Rilis Pers : Perayaan Hari Lahan Basah Sedunia Tahun 2018 di Indonesia – Lahan Basah bagi Masa Depan Wilayah Perkotaan yang Berkelanjutan
Bogor, 28 Februari 2018
Setengah dari jumlah penduduk bumi, yaitu sekitar 4 milyar orang, tinggal di wilayah perkotaan. Pada rentang 35 tahun ke depan diperkirakan akan terus meningkat hingga 66 % atau sebesar 2.4 % per tahun. Di sisi lain, berbagai fakta menyebutkan bahwa kualitas dan kuantitas lahan basah pun terus menurun, tak terkecuali di wilayah perkotaan.
Dalam kurun waktu seratus tahun terakhir, lebih dari 60 % lahan basah dunia telah hilang dan beralih fungsi. Lahan basah ini meliputi daerah-daerah rawa payau, lahan gambut, dan perairan, baik alami atau buatan, termasuk di dalamnya adalah danau, sungai, waduk/bendungan, sawah dan tambak.
Kondisi tersebut tidak terlalu berbeda jauh dengan laju pertumbuhan penduduk dan penurunan luas lahan basah di beberapa wilayah perkotaan di Indonesia, sebagai contoh di Kota Bogor. Laju pertumbuhan penduduk Kota Bogor mencapai 2.38 % per tahun pada kurun waktu 2000-2010. Sedangkan areal lahan basah jenis situ di Kota Bogor telah mengalami penurunan luas rata-rata sebesar 29 % pada kurun waktu 10 tahun. Tujuh situ di Kota Bogor tersebut yaitu: Situ Panjang, Situ Gede, Situ Leutik, Situ Curug, Situ Anggalena, Danau Bogor Raya, dan Danau Kebun Raya. Begitu juga areal persawahan irigasi di Kota Bogor, luasnya menurun lebih dari setengah luas totalnya atau 57.2 % pada rentang 2013 hingga 2016.
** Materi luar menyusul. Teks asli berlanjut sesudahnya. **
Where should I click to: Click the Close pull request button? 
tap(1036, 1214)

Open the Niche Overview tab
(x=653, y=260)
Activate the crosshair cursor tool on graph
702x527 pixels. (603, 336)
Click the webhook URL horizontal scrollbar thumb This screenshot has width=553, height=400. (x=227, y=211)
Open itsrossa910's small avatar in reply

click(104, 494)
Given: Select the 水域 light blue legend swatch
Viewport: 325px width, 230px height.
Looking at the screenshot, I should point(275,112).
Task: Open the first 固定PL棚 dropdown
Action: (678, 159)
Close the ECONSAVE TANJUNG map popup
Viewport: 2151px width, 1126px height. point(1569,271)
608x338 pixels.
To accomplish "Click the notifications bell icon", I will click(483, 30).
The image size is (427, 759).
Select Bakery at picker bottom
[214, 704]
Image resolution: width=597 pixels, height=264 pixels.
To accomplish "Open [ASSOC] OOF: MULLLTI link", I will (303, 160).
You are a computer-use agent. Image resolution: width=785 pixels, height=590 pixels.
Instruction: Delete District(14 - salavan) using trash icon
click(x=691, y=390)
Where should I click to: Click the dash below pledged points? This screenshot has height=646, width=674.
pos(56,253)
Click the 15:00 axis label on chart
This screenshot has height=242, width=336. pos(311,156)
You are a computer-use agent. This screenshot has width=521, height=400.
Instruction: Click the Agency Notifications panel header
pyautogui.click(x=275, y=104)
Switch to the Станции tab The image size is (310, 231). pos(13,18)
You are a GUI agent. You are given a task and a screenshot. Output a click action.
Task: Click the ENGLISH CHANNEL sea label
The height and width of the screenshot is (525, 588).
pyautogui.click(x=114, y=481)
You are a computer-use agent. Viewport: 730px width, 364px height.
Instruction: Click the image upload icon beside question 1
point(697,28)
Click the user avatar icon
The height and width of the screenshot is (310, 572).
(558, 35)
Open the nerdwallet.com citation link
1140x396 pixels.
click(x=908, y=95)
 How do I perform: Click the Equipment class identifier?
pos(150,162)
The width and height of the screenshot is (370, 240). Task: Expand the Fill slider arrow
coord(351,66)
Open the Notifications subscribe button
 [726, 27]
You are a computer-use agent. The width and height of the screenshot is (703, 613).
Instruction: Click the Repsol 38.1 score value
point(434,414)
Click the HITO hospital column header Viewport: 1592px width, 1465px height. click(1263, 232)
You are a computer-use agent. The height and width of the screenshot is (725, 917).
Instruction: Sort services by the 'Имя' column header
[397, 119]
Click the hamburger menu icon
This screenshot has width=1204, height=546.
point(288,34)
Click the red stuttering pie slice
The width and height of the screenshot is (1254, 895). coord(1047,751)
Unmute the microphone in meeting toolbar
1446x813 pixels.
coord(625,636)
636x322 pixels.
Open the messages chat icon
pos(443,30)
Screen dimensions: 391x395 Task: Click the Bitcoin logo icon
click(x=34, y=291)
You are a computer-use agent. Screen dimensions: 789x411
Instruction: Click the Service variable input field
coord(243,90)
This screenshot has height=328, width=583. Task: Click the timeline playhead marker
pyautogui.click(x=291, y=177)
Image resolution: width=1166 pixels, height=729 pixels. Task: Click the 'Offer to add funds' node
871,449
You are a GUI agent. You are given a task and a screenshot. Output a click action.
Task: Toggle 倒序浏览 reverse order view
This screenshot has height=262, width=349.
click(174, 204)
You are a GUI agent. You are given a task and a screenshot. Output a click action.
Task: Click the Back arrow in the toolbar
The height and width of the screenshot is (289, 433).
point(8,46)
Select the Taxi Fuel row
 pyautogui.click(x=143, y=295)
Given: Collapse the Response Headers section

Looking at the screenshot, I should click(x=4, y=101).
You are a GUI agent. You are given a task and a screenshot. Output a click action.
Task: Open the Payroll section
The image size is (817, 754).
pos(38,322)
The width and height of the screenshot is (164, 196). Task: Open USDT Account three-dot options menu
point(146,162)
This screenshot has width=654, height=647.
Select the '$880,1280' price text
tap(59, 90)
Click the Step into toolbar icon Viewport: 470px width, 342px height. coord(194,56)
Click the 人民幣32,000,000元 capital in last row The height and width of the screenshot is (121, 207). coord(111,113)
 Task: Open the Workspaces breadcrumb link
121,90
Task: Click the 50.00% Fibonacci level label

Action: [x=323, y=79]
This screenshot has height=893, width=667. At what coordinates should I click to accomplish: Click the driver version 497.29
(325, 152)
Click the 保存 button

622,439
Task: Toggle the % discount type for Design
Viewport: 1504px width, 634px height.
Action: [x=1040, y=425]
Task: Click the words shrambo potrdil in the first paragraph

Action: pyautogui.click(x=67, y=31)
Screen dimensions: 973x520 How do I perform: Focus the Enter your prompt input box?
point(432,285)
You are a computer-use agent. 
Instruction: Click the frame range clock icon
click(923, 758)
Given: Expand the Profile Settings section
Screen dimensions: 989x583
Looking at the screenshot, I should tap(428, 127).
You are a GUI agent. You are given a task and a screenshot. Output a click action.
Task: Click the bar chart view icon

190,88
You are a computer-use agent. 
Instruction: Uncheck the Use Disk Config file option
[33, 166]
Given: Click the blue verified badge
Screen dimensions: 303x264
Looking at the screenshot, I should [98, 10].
Dalam kesempatan tersebut, Nyoman Suryadiputra, Direktur Wetlands International Indonesia, menyatakan keprihatinannya tentang semakin berkurangnya lahan basah di Indonesia, terutama di Bogor. “Kita harus benar-benar menjaga jangan sampai situ ini dialihfungsikan, karena jumlahnya di Jawa Barat, terutama di Bogor, sedikit. Kalau situ di Bogor hilang atau rusak, maka banjir Jakarta akan semakin parah. Karena saat ini air yang masuk ke Jakarta lewat Ciliwung, Citarum, dan sebagainya, bermuaranya ke Teluk Jakarta. Situ-situ di Bogor ini berfungsi seperti rem, sebelum air dialirkan terus ke sungai besar, ditahan dulu di situ-situ ini.” Fenomena ini selaras dengan fakta bahwa kota Bogor berfungsi sebagai daerah penyangga bagi Jakarta. Meskipun juga harus diakui bahwa banjir di Jakarta merupakan akibat dari berbagai permasalahan yang rumit dan saling berkaitan satu dengan lainnya. Selain sebab limpasan air hujan yang tidak tertata dan buruknya sistem drainase, isu subsidensi (penurunan muka tanah) yang saat ini sedang mengemuka juga disinyalir menjadi penyebab semakin sering dan parahnya banjir di Jakarta.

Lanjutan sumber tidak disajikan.